-- start DATA FOR THIS TASK --

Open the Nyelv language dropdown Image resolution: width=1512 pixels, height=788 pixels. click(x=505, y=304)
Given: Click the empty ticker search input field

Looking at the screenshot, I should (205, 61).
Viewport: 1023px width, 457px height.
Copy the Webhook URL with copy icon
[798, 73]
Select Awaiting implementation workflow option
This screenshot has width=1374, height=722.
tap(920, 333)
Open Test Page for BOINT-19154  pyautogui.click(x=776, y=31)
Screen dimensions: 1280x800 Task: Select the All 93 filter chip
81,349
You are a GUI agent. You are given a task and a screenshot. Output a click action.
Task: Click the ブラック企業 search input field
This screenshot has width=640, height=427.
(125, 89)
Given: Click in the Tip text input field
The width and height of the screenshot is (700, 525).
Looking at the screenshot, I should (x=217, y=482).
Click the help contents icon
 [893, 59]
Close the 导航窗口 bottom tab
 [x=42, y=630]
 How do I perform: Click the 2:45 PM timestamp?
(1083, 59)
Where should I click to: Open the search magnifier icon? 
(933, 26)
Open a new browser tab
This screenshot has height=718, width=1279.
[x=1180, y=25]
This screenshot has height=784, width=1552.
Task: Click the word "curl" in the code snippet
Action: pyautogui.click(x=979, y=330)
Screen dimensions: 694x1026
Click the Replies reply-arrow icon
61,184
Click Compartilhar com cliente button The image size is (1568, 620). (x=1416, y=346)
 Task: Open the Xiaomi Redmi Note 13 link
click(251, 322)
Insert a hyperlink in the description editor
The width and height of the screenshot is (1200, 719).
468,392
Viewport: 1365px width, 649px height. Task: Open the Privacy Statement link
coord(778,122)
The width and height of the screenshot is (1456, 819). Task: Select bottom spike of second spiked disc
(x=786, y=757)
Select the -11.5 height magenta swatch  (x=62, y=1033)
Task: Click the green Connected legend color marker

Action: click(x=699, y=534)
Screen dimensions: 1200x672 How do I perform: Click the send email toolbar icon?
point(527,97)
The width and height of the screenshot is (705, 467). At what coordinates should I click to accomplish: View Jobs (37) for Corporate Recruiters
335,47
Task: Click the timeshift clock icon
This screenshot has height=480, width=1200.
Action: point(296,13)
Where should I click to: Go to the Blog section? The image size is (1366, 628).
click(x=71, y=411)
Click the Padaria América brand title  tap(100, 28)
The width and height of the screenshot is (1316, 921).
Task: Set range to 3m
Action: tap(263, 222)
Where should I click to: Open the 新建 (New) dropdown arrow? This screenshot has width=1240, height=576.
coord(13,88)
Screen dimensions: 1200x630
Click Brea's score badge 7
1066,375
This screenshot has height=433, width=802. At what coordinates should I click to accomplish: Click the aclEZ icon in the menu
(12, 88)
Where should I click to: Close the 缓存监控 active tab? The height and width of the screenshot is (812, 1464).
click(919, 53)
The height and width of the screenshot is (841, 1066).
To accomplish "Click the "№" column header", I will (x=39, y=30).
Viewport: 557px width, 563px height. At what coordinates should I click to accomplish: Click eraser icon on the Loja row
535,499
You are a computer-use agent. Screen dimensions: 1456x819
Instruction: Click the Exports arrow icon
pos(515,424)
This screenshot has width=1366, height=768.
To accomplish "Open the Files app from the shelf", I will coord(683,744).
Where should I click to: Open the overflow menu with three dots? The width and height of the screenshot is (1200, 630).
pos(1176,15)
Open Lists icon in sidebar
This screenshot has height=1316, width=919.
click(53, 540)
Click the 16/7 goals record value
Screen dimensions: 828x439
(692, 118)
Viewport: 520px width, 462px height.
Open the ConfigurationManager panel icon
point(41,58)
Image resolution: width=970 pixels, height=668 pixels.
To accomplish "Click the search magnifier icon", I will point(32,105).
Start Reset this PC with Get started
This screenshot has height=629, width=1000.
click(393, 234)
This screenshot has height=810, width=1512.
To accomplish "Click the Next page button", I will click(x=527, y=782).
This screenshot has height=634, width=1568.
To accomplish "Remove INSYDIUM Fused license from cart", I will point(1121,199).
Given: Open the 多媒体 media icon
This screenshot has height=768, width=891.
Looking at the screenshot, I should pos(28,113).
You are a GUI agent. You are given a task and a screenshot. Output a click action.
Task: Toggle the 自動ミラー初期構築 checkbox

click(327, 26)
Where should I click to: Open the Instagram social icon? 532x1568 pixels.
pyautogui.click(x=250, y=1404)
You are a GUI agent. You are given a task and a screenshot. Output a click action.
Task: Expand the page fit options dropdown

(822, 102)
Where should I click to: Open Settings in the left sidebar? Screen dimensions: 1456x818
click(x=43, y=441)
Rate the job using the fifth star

-- end DATA FOR THIS TASK --

**TASK DETAILS:** Recast everything from the line containing "Screen dimensions: 1200x672" down to the line containing "click(x=71, y=411)" as a two-column CSV with the headers text and answer, one row per item. Put each value in one quoted field and replace any line breaks with spaces.

**COMPLETED EXERCISE:**
text,answer
"Screen dimensions: 1200x672 How do I perform: Click the send email toolbar icon?","point(527,97)"
"The width and height of the screenshot is (705, 467). At what coordinates should I click to accomplish: View Jobs (37) for Corporate Recruiters","335,47"
"Task: Click the timeshift clock icon This screenshot has height=480, width=1200.","Action: point(296,13)"
"Where should I click to: Go to the Blog section? The image size is (1366, 628).","click(x=71, y=411)"